Associative Arrays in C/C++ - Favorite Strategies?

In summary, using a hash-map with a binary tree will slow down the lookup time by reducing the number of bytes needed to store the data, but it will not be as fast as a normal array.
  • #1
lpetrich
988
178
Associative Arrays in C/C++ -- Favorite Strategies?

I mean by that something like what Perl or Python or Ruby have, a.k.a. dictionary types. I can do it in Mathematica with the help of label[key] = value and Head and DownValues, but it's C/C++ where it is the most difficult of all.


I once had the task of searching an array with elements {params, data} -- find data for some params value. I used a speedup that consisted of making a hash table of
(hash value for params) -> (index in data array)

I got around the hash-collision problem by checking the element at the data-array index. If it has the right params value, then I've succeeded, but if not, then I'd search for params in the data array and update the hash table with the index that I found.


Most recently, in my Lie-algebra code, I've used the C++ Standard Template Library container "map". I wanted to see if some calculated root vector was already in some list of them, so I created a map object that contains the listed root vectors. Searching in the map object requires doing a compare operation, but I found a way to speed it up relative to an element-by-element compare.

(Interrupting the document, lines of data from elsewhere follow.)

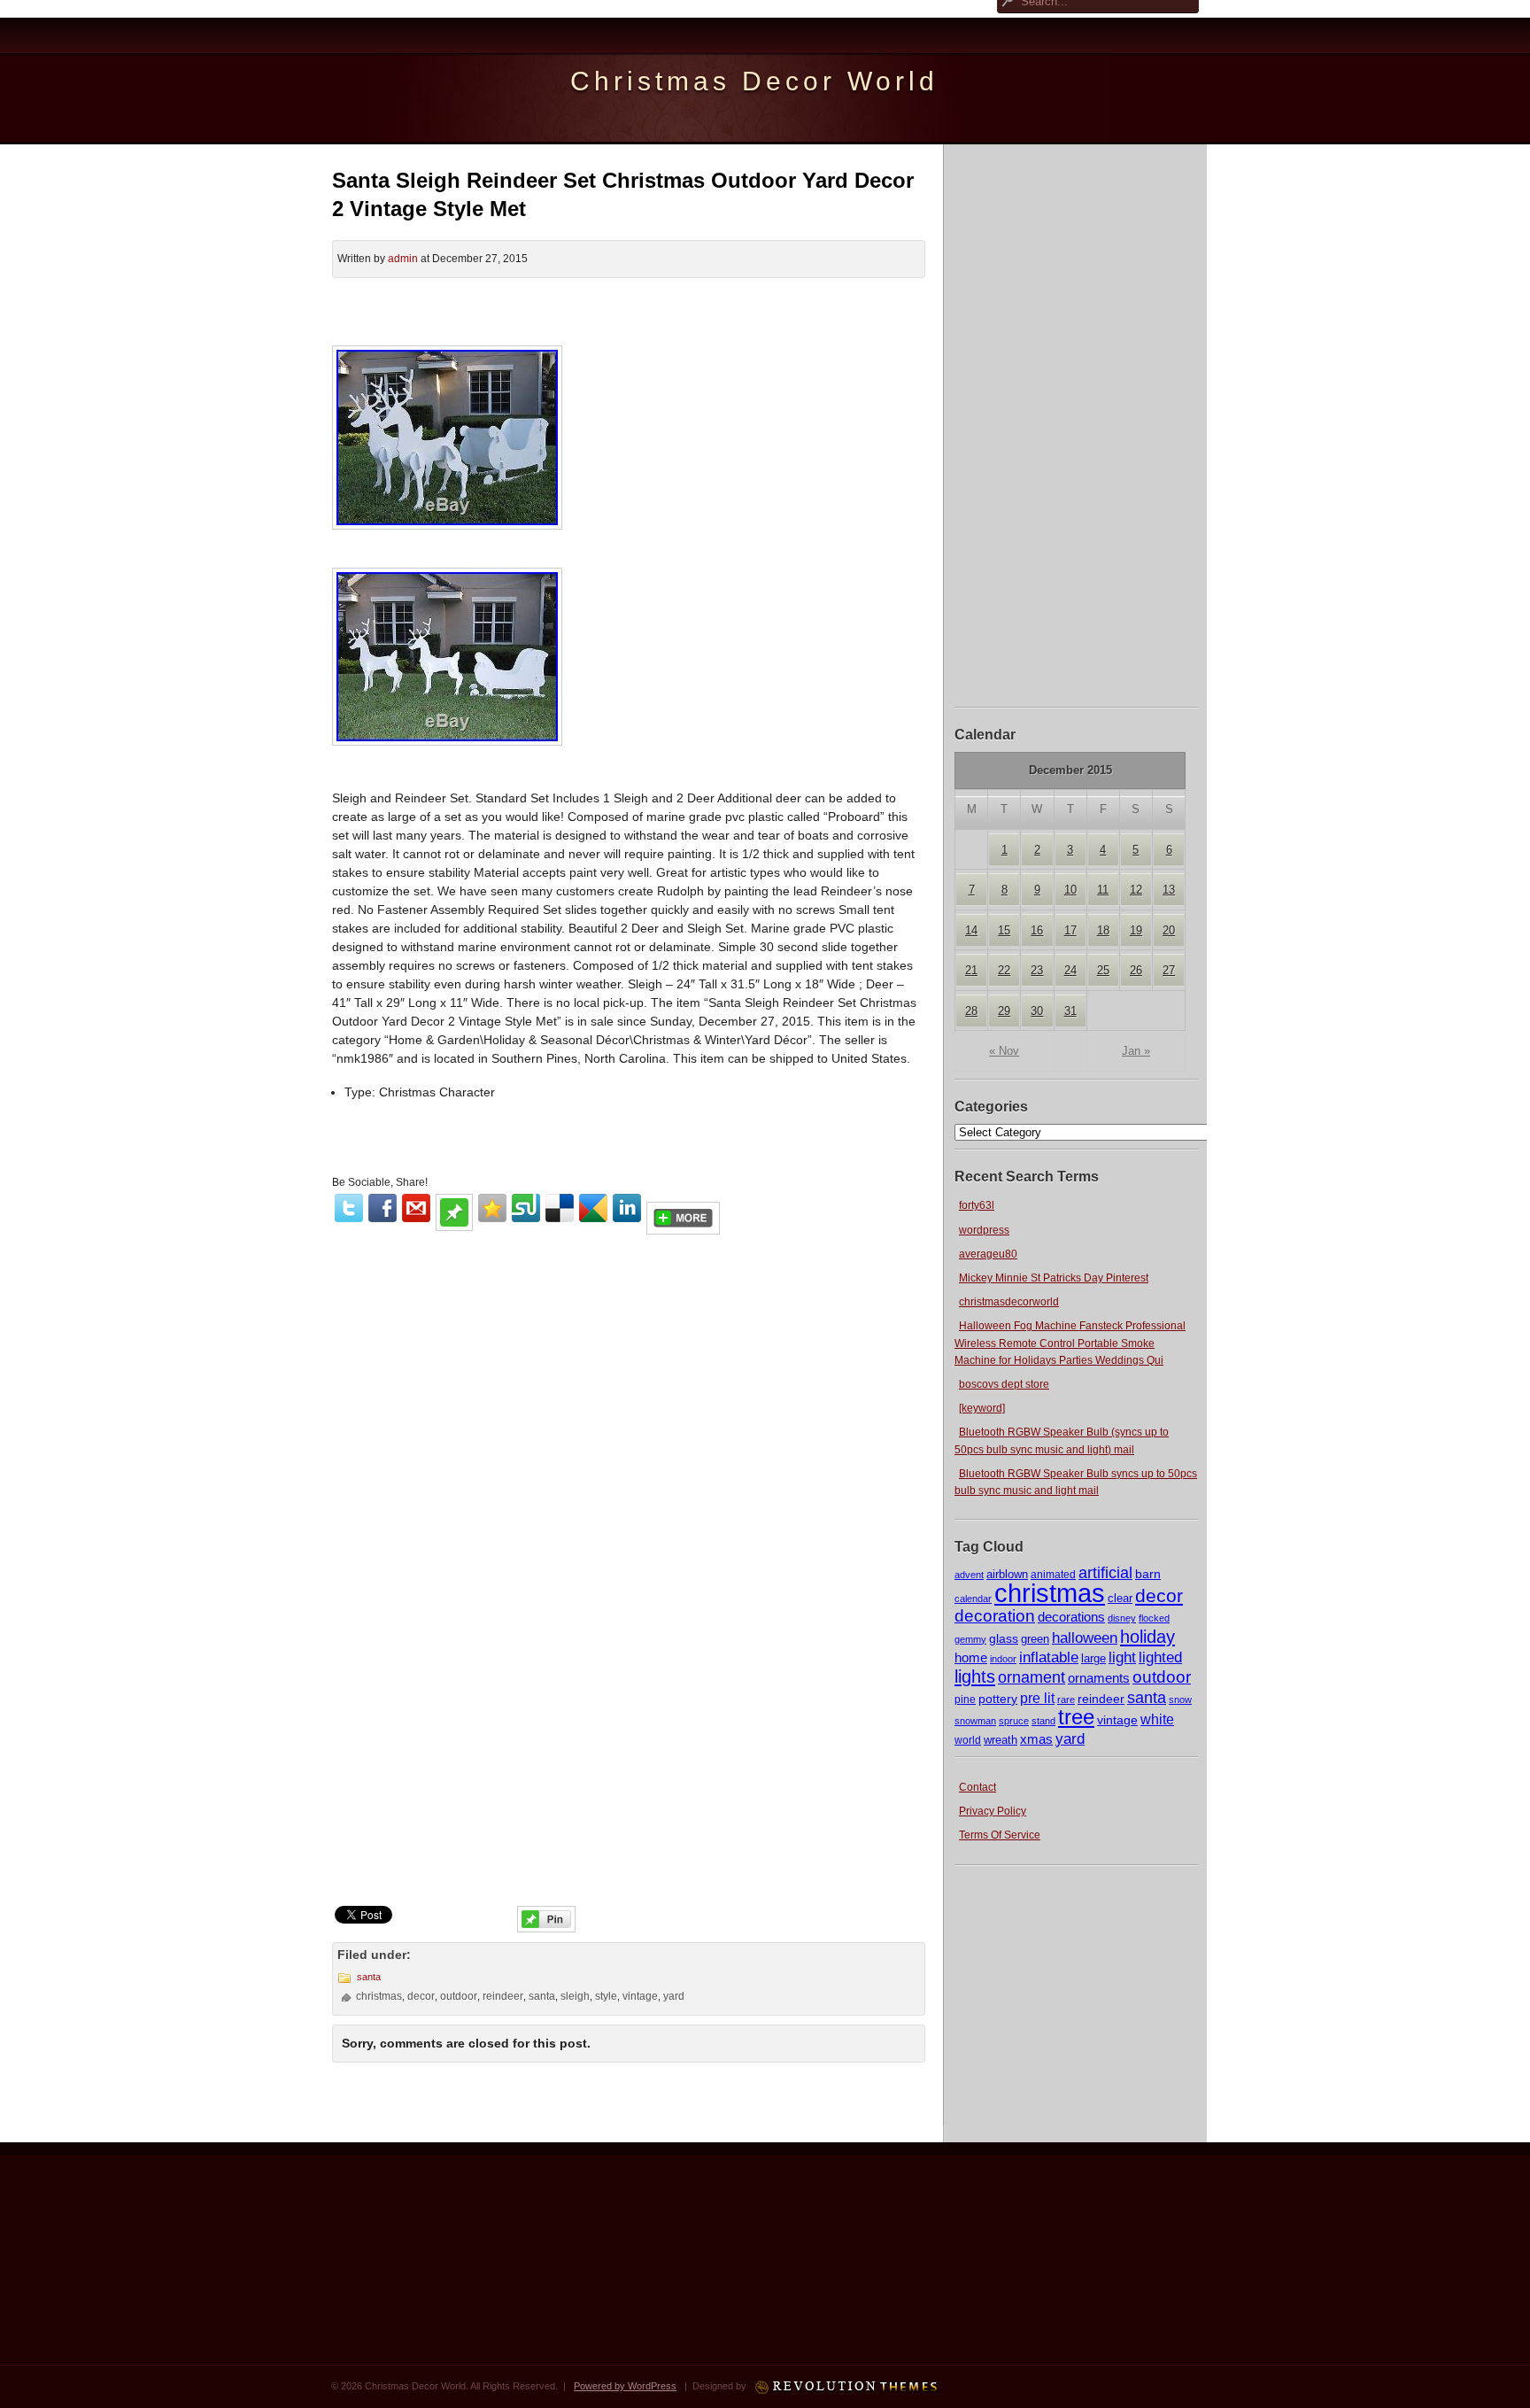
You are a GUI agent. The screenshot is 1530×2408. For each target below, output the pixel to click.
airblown (1007, 1574)
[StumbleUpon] (526, 1208)
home (970, 1657)
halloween (1084, 1638)
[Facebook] (382, 1208)
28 (971, 1011)
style (606, 1996)
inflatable (1048, 1657)
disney (1122, 1618)
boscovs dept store (1004, 1384)
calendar (973, 1598)
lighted (1160, 1657)
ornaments (1099, 1677)
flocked (1154, 1618)
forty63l (976, 1205)
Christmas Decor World (754, 81)
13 (1169, 889)
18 (1103, 930)
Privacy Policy (992, 1811)
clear (1120, 1598)
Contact (977, 1787)
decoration (994, 1616)
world (967, 1740)
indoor (1003, 1658)
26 (1136, 970)
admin (403, 258)
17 (1070, 930)
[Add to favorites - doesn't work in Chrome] (492, 1208)
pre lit (1037, 1698)
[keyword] (982, 1408)
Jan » (1136, 1050)
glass (1003, 1638)
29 (1004, 1011)
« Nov (1004, 1050)
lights (974, 1676)
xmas (1036, 1738)
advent (969, 1574)
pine (965, 1699)
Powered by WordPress (625, 2386)
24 (1070, 970)
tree (1076, 1717)
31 (1070, 1011)
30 (1037, 1011)
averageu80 (988, 1254)
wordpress (984, 1230)
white (1157, 1719)
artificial (1105, 1572)
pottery (997, 1699)
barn (1148, 1574)
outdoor (1161, 1676)
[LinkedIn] (627, 1208)
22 (1004, 970)
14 (971, 930)
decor (1159, 1596)
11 (1103, 889)
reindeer (1101, 1699)
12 (1136, 889)
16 (1037, 930)
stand (1043, 1720)
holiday (1147, 1636)
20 (1169, 930)
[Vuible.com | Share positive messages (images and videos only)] (454, 1226)
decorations (1071, 1616)
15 (1004, 930)
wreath (1000, 1739)
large (1093, 1659)
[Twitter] (349, 1208)
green (1035, 1639)
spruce (1014, 1720)
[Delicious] (559, 1208)
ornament (1031, 1677)
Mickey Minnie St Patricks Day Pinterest (1053, 1278)
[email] (416, 1208)
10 (1070, 889)
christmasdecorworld (1009, 1302)
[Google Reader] (593, 1208)
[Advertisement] (1077, 423)
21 (971, 970)
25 (1103, 970)
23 (1037, 970)
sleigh (575, 1996)
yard (1070, 1739)
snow (1180, 1699)
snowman (975, 1720)
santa (1146, 1698)
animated (1053, 1574)
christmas (1049, 1592)
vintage (1117, 1720)
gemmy (970, 1639)
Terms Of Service (999, 1835)
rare (1066, 1699)
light (1122, 1657)
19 (1136, 930)
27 (1169, 970)
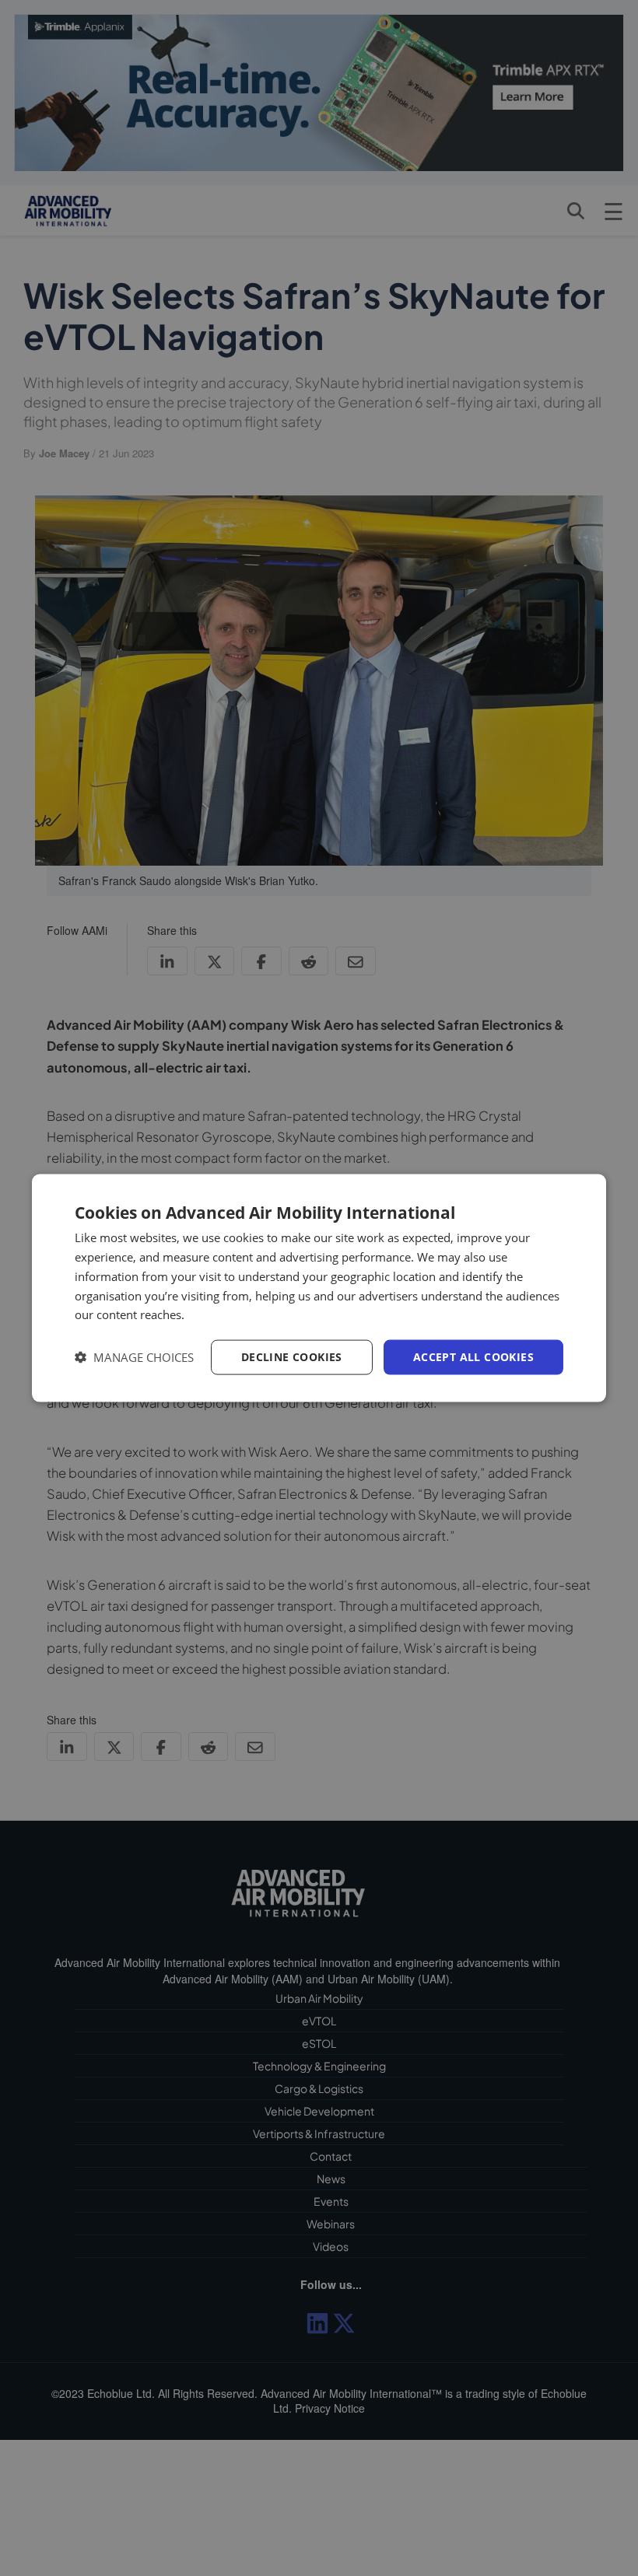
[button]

When I add a root vector to the map object, I calculate and include a hash code for it. When it comes time to compare, I first compare the hash codes, then if they are equal, I do an element-by-element comparison. This strategy produces a rather noticeable speedup.


In summary, do a fast lookup or compare, and if that fails or returns equal, then do a slow but accurate one.


Are these reasonable strategies?
 
Technology news on Phys.org
  • #3


phiby said:
There is a proposal to add hash_map to the STL - however, I am not sure if it's been accepted or not?

Yep, it's in C++11 as the class template std::unordered_map, which was pretty much taken verbatim from the Boost class template of the same name (but of course it's in namespace Boost in Boost rather than in namespace std).
 
  • #4


If the data size is small enough and ram size is large enough, you can use data as an index to a huge array of addresses to create an associatve array. Initializing the entire array with "invalid address" entries (use a flag or some invalid address value) is time consuming, but access time is quick.

Otherwise you use some type of hash and/or search algorithm as already mentioned.
 
Last edited:
  • #5


Thanx. Seems like I'm on the right track.

I've been using OSX Snow Leopard's out-of-the-box gcc, which is 4.2. However, I can get gcc up to 4.6 on the OSX package manager fink.

I now recall that in some recent hash-array code, I'd created an index-chain array, where the value for each index is another index whose data has the same hash value. The end of a chain is marked out with NONE (-1). That speeds up searching compared to my earlier effort.

In both of them, I'd used a fixed-size hash array, and a power of 2 at that. I think that if I made the hash table variable-sized, then I'd have to recalculate it every time I changed its size.I also checked on gcc's implementation of STL's associative containers. Those objects use a red-black binary tree.

For N elements, the search time:
Binary tree: log(N)
Linear-search hash table: N/H (H = hash-table size)

If one creates a hash table with a binary tree for each hash value, the search time would become
log(N/H) = log(N) - log(H)
 
  • #6


lpetrich said:
If one creates a hash table with a binary tree for each hash value, the search time would become
log(N/H) = log(N) - log(H)

You have to be careful with hash-maps because if the hashing algorithm is not uniform then you will get more collisions in certain areas depending on your input data (keys).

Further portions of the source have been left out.